Variant classification is the corner stone of clinical interpretation and resulting patient management decisions. Our classifications follow the Blueprint Genetics Variant Classification Schemes based on the ACMG guideline 2015. Minor modifications were made to increase reproducibility of the variant classification and improve the clinical validity of the report. Our experience with tens of thousands of clinical cases analyzed at our laboratory allowed us to further develop the industry standard.
The final step in the analysis is orthogonal confirmation. Sequence variants classified as pathogenic, likely pathogenic and variants of uncertain significance
(VUS) are confirmed using bi-directional Sanger sequencing when they do not meet our stringent NGS quality metrics for a true positive call.
Reported copy number variations with a size <10 exons are confirmed by orthogonal methods such as qPCR if the specific CNV has been seen less than three times at Blueprint Genetics (Plus analysis only).
Our clinical statement includes tables for sequencing and copy number variants that include basic variant information (genomic coordinates, HGVS nomenclature, zygosity, allele frequencies, in silico predictions, OMIM phenotypes and classification of the variant). In addition, the statement includes detailed descriptions of the variant, gene and phenotype(s) including the role of the specific gene in human disease, the mutation profile, information about the gene’s variation in population cohorts and detailed information about related phenotypes. We also provide links to the references used, congress abstracts and mutation databases to help our customers further evaluate the reported findings if desired.
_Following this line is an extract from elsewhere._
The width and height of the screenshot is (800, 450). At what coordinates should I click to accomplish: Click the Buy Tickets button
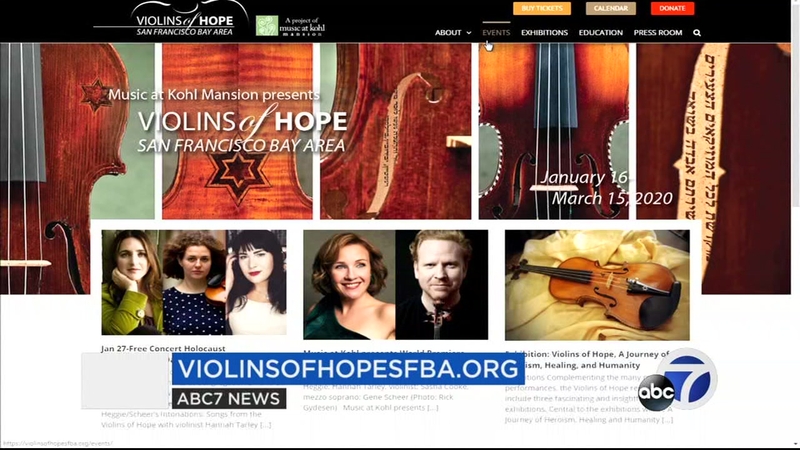[542, 8]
The conclusion summarizes all of the existing information and provides our rationale for the classification of the variant.
Identification of pathogenic or likely pathogenic variants in dominant disorders or their combinations in different alleles in recessive disorders are considered molecular confirmation of the clinical diagnosis. In these cases, family member testing can be used for risk stratification within the family. In the case of variants of uncertain significance (VUS), we do not recommend family member risk stratification based on the VUS result. Furthermore, in the case of VUS, we do not recommend the use of genetic information in patient management or genetic counseling.
Our interpretation team analyzes millions of variants from thousands of individuals with rare diseases. Thus, our database, and our understanding of variants and related phenotypes, is growing by leaps and bounds. Our laboratory is therefore well positioned to re-classify previously reported variants as new information becomes available. If a variant previously reported by Blueprint Genetics is re-classified, our laboratory will issue a follow-up statement to the original ordering health care provider at no additional cost.